**Source records**
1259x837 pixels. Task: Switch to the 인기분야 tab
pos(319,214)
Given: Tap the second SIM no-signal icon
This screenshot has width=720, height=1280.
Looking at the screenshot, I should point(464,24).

**ACTION ITEM**
Every record above needs to be returned in full, exactly.

**YOUR RESPONSE**
1259x837 pixels. Task: Switch to the 인기분야 tab
pos(319,214)
Given: Tap the second SIM no-signal icon
This screenshot has width=720, height=1280.
Looking at the screenshot, I should point(464,24).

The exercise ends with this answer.